Bemerkung: Die nötige Kettenlänge hängt annähernd von der Wurzel aus der Wassertiefe ab, nicht linear von der Wassertiefe. Doppelte Wassertiefe braucht nur 1,4-fache Kettenlänge, aber halbe Wassertiefe braucht doch noch 0,7-fache Kettenlänge. 

Dynamische Effekte
In der Praxis ist noch das Problem der dynamischen Kräfte zu beachten: Wird die gesamte Masse des Schiffes durch einen Windstoß oder Wellen beschleunigt, dann muss die federnde Kette diese Bewegungsenergie abbauen. 
Ist die Beschleunigung so groß, dass die Kette die Energie nicht voll aufnehmen kann, dann schlägt das durch auf den Anker, und zwar mit steifgekommener Kette.
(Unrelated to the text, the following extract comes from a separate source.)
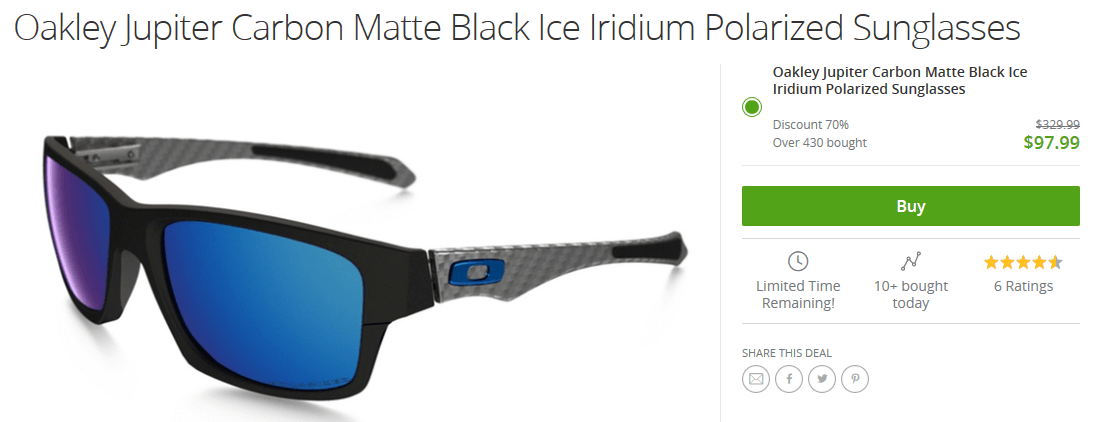
Task: Select the green Oakley Jupiter option radio button
Action: pos(752,108)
Dabei entstehen noch größere Ruckkräfte als die eigentliche Windkraft.
Wenn dieses dynamische „Steifkommen“ der Kette passiert, dann hebt die steifgekommene Kette den Ankerschaft in die Höhe und das quittieren alle Anker mit dem Absinken der Haltekraft. Mehr als 10 Grad sollte der Schaft bei keinem Anker angehoben werden. Daher ist die Faustregel für diesen dynamischen Überlastungsfall: Nie weniger als sechsfache Wassertiefe setzen, 1/6 entspricht nämlich 10 Grad. 
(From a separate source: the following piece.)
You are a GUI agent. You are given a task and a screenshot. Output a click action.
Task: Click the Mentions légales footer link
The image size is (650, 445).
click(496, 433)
Für diese „Notmaßnahme“ gilt ausnahmsweise als Faustformel eine lineare Abhängigkeit von der Wassertiefe.

Zurück zu unserem Beispiel. Mit meiner 14 Meter langen Slup erwarte ich Windstöße von Bft 6. Da ich unruhiges Wetter (Windstöße und Wellen) erwarte, ankere ich auf 8 Meter Wassertiefe. Die Kette kann nämlich bei größeren Wassertiefen mehr Energie abbauen als bei kleinen Wassertiefen. Meine Kette hat 10 mm dicke Glieder und wiegt 2,25 kg/m ober und 1,96 kg/m unter Wasser.
Vorher habe ich berechnet: Bft 6 macht bis zu 278 kp Kraft am Anker. Ergebnis der Rechnung: 48 Meter Kette zu stecken. Die Regel für den Überlastungsfall, mindestens 6-fache Wassertiefe, ist also gerade erfüllt.  

Zum Schluss noch eine wichtige Bemerkung: Speziell bei unruhigen Verhältnissen durch Windstöße oder Wellen muss die Energie der gesamten Tonnage des Schiffes abgefangen werden. Das erzeugt wesentlich größere Kräfte am Anker als der statische Wind und ist in den meisten Fällen der Grund für losgerissene Anker. Mehr Kette stecken ist also immer sicherer!